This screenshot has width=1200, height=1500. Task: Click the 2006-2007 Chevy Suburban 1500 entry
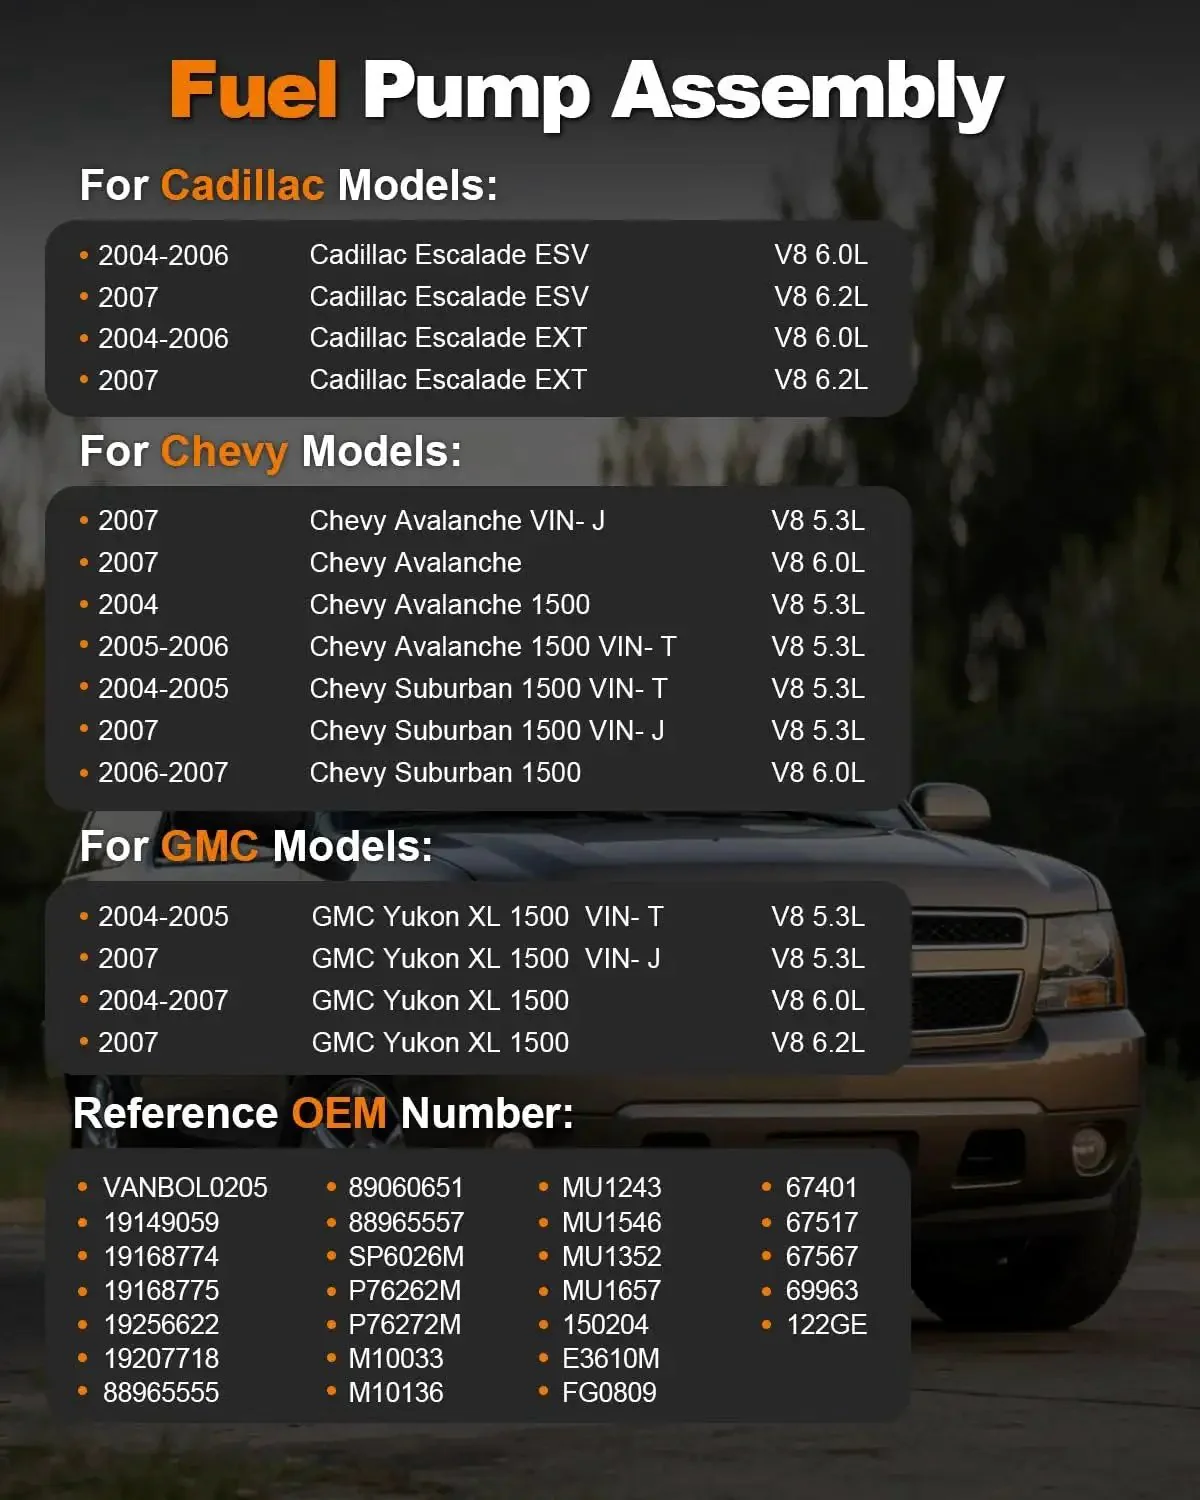point(472,773)
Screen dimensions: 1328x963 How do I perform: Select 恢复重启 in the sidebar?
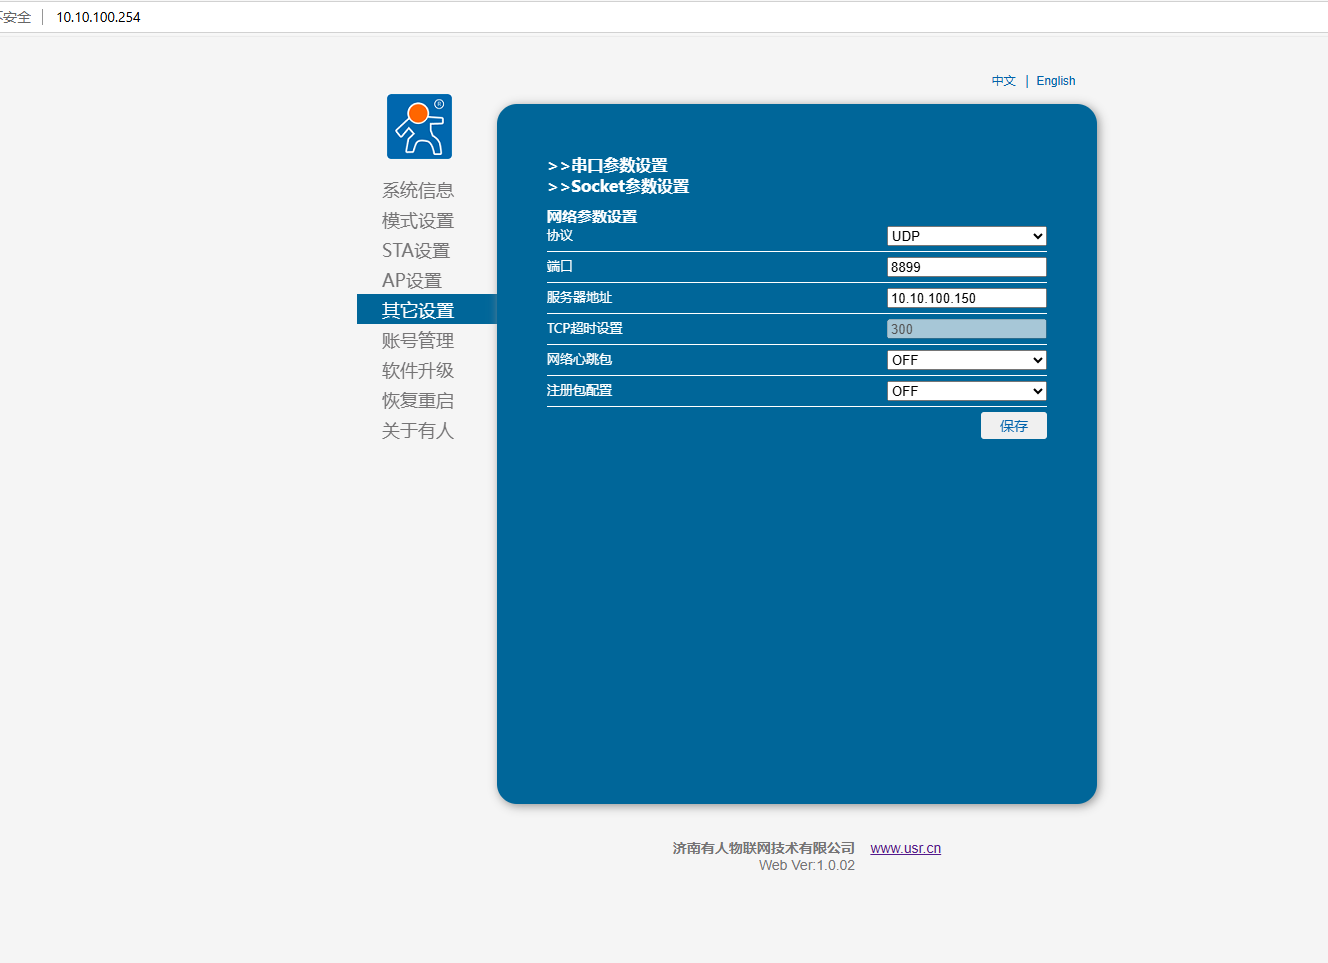click(418, 400)
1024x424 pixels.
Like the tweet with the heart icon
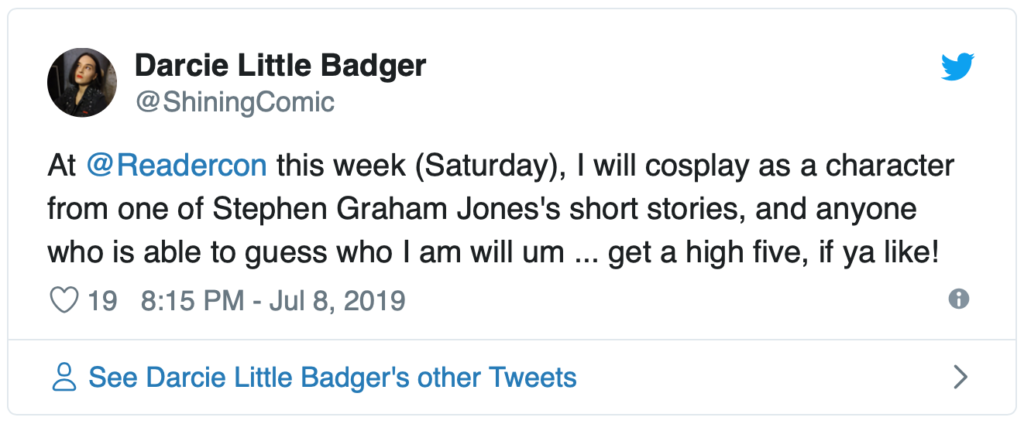[x=64, y=300]
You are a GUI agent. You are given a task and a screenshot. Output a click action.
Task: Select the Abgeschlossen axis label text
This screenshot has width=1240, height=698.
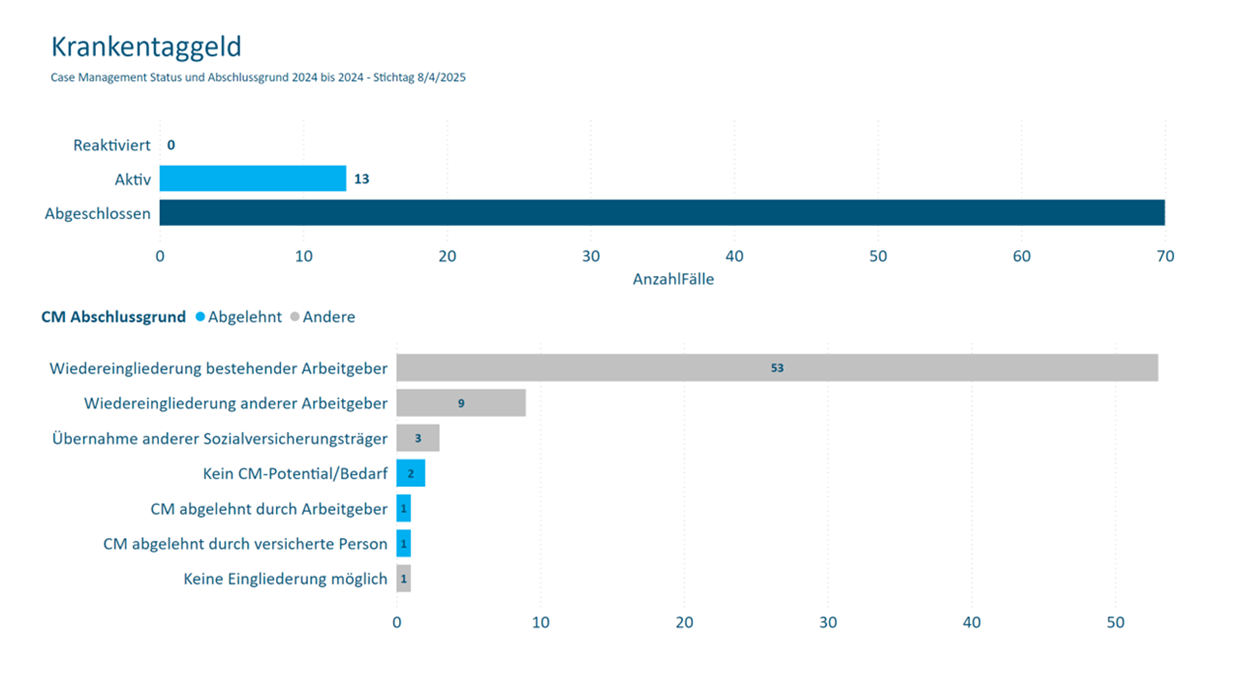[x=98, y=213]
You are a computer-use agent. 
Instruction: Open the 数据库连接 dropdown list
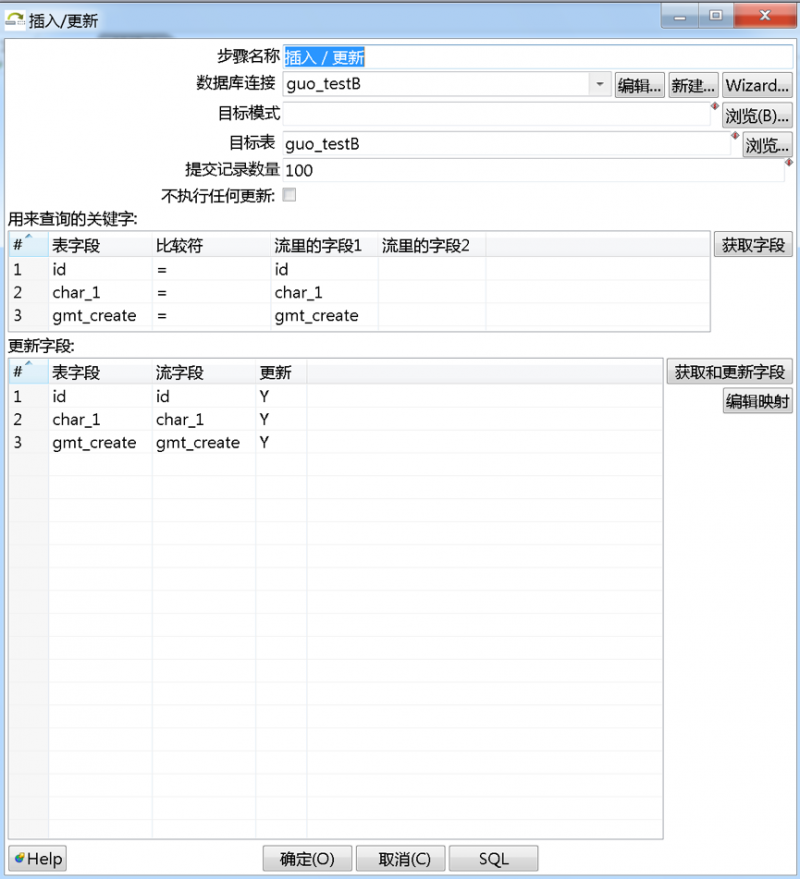tap(598, 84)
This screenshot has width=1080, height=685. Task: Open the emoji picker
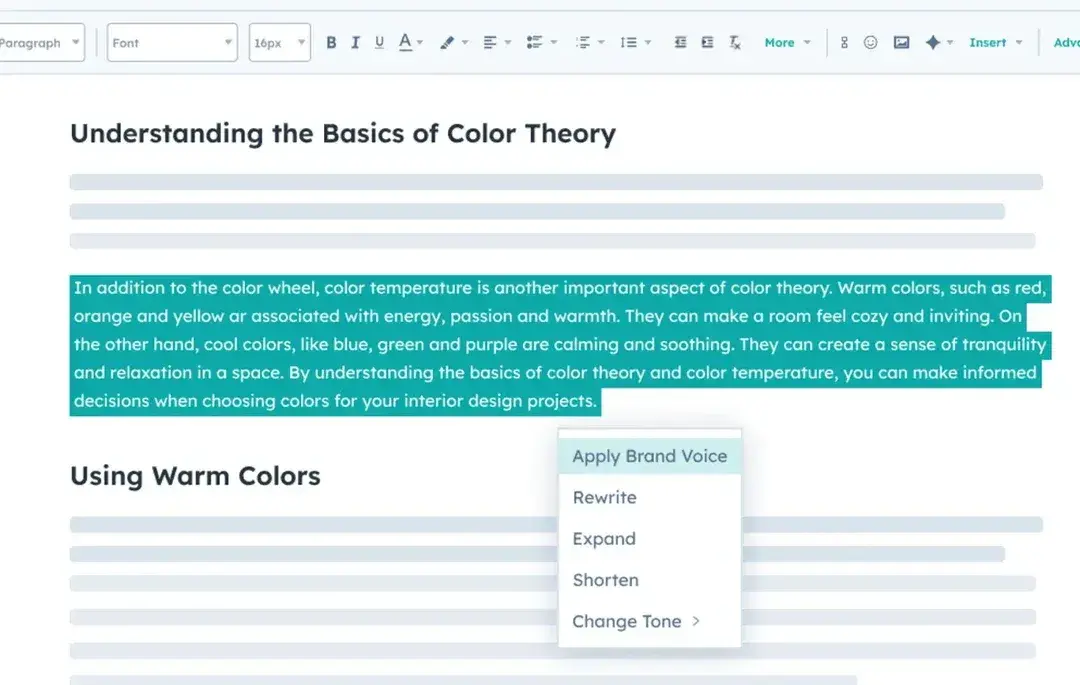[x=872, y=42]

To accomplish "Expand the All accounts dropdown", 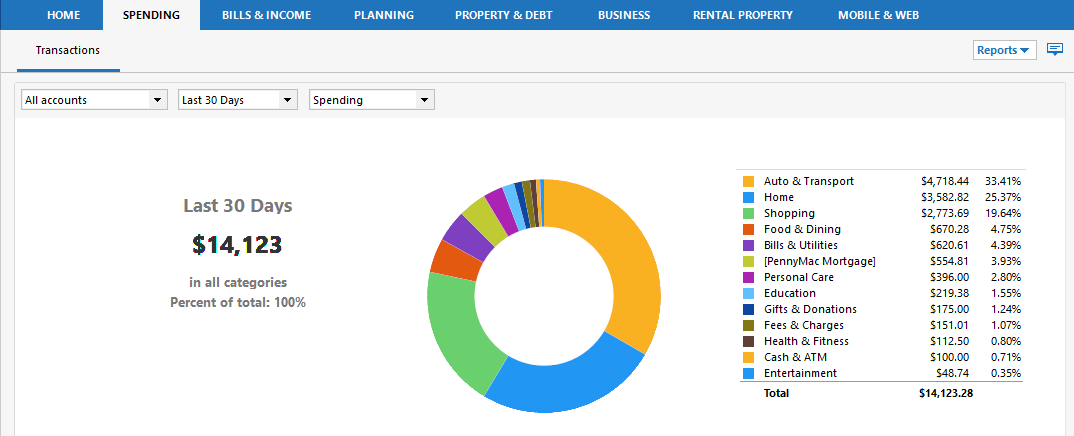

☆ ☆ ☆ ☆ ☆

→ **Task**:
Make an exact copy of the data above, pictures excluded.

→ **Result for this exercise**:
This screenshot has width=1200, height=1500. Task: Click the 2006-2007 Chevy Suburban 1500 entry
point(472,773)
Screen dimensions: 1328x963 How do I perform: Select 恢复重启 in the sidebar?
click(418, 400)
1024x424 pixels.
Like the tweet with the heart icon
[x=64, y=300]
You are a GUI agent. You are given a task and a screenshot. Output a click action.
Task: Select the Abgeschlossen axis label text
This screenshot has width=1240, height=698.
[x=98, y=213]
You are a computer-use agent. 
Instruction: Open the 数据库连接 dropdown list
tap(598, 84)
This screenshot has width=1080, height=685. Task: Open the emoji picker
[x=872, y=42]

To accomplish "Expand the All accounts dropdown", 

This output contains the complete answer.